> **Work to be completed**: From the listing below, retype exactly the line holding "Where should I", the line holding "KNOW YOUR PART", and the lines between them; skip everything else.

> **Extracted entries**:
——————————
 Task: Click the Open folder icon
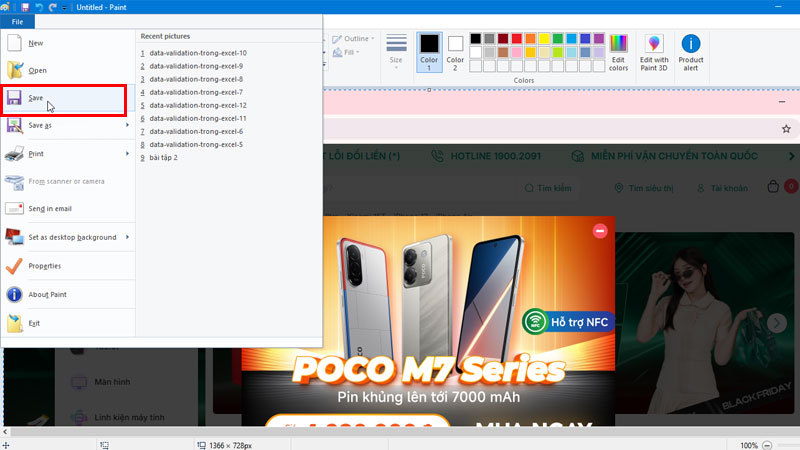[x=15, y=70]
——————————
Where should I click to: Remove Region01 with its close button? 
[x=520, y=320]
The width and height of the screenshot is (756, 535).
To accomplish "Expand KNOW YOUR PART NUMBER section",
——————————
> **Result below**:
Where should I click to: Remove Region01 with its close button? 
[x=520, y=320]
The width and height of the screenshot is (756, 535).
To accomplish "Expand KNOW YOUR PART NUMBER section",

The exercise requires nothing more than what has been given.